Thursday, September 14, 2017

What to Expect From Apple’s Neural Engine in the A11 Bionic SoC

This site may earn affiliate commissions from the links on this page. Terms of use.

At Apple's unveil event for the iPhone X and iPhone 8 this week, the company announced the A11 Bionic, an SoC with a six-core CPU, Apple's first custom GPU, and what the company is calling a Neural Engine. Apple isn't really talking much about the hardware, beyond saying this:

The new A11 Bionic neural engine is a dual-core design and performs up to 600 billion operations per second for real-time processing. A11 Bionic neural engine is designed for specific machine learning algorithms and enables Face ID, Animoji and other features.

Most of the above is marketing-speak. Claiming 600 billion operations per second is as close to meaningless as you can get. While I'm sure it's a true number, it doesn't tell us anything about the underlying architecture or its performance, because we don't know what Apple defines as an "operation." When a GPU gives its performance rating in TFLOPs, for example, it's reporting the theoretical number floating point operations the GPU can perform in an ideal scenario. What the GPU can practically sustain in a given workload is always different from what it can do in theory, and a similar limitation is certain to be at work here.

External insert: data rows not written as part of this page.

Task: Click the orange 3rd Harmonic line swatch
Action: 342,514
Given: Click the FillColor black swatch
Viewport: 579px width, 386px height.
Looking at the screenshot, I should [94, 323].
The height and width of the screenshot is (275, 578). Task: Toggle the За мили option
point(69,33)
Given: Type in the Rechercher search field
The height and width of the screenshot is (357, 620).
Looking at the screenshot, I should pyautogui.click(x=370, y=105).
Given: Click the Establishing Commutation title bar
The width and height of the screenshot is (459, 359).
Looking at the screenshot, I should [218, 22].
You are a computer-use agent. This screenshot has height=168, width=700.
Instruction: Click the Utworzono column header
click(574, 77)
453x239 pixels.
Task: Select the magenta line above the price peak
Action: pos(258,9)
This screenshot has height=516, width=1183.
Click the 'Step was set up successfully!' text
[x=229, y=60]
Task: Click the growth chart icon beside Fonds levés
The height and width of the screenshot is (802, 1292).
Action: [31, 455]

While we don't know much about the specifics of Apple's hardware, we can intuit some things about its function by considering the sciece of machine learning itself, and the other solutions other companies are building to drive these workloads.

What Is Machine Learning?

Machine learning is a branch of AI that deals with creating algorithms that can "learn" from data, as opposed to being explicitly programmed on where to look for it. There are multiple types of machine learning. The two that get the most attention are supervised and unsupervised learning.

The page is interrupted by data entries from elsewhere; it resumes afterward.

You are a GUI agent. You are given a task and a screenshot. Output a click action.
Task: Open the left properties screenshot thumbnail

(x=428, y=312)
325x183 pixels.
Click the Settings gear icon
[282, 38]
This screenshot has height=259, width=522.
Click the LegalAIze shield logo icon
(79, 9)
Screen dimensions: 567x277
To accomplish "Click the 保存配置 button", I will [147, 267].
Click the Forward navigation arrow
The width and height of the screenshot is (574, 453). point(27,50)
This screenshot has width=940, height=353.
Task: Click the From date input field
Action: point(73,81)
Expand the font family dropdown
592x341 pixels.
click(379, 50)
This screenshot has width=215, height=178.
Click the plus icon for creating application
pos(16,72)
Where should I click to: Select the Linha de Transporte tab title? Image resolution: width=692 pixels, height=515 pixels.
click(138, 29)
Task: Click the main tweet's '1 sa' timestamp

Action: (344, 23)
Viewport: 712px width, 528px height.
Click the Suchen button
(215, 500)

In supervised learning, the data being processed has already been labeled and categorized. Imagine, for example, you had a data set for a given city showing how much apartment rent was versus how much floor space was in each apartment. If you fed that data into an algorithm as part of a supervised learning scenario, you could graph the relationship between floor space and rent, then use that algorithm to predict the rent of any apartment with a given floor space without writing a specific program to perform the same task. In this case, you might ask the model to predict how much an apartment should cost at 1,000 sq. feet, then check the prediction against how much 1,000-sq. foot apartments actually cost. The more data you plug into the model, the better the model should get at predicting your results.

In unsupervised learning, the data used to train the algorithm is unlabeled. In supervised learning, you know that you're looking for a relationship between square footage and monthly rent. In unsupervised learning, you don't know what any of the data values refer to. In these scenarios, the algorithm searches for relationships within the data, hunting for descriptive features.

Let's expand our example. Imagine you have a larger data set than just square footage and apartment rent. Imagine you also have data on local property values, crime rates, demographics, school quality, monthly rent, and credit scores. These are all common-sense factors that can impact how much an apartment costs to rent, but knowing how much they impact rent is difficult to determine. In this scenario, you might want an algorithm that can search for relationships between these factors and group the similar results together, to show their relationship. This is known as clustering, and it's one of the foundational types of unsupervised learning algorithms.

Clustering

The graph above show the same data set, before and after clustering. Clustering is just one type of unsupervised learning algorithm, and there's no guarantee every pattern is a good pattern — sometimes an algorithm will pick up a relationship that's actually just background noise. But these types of algorithms underlie many of the predictive "Recommended" engines that power various websites like Netflix or Amazon.

For example, how does Netflix "know" you might enjoy Agents of Shield if you also watched Star Trek? It's because Netflix's own data on its viewers shows these types of relationships. If you know 90 percent of your Star Trek fans also watch Marvel TV shows, you know to strongly recommend a Marvel TV show. This again seems self-evident with just one or two data points to play with. But that's another strength of machine learning — it can find relationships in data even when there are hundreds or thousands of data points to choose from.

Facial recognition is a major research area for deep learning, machine learning, and AI. It's therefore not surprising Apple claims its neural engine is used on Face ID, or that it's explicitly designed to implement certain algorithms. It's less clear what Animojis have to do with anything, but we'll ignore that for now.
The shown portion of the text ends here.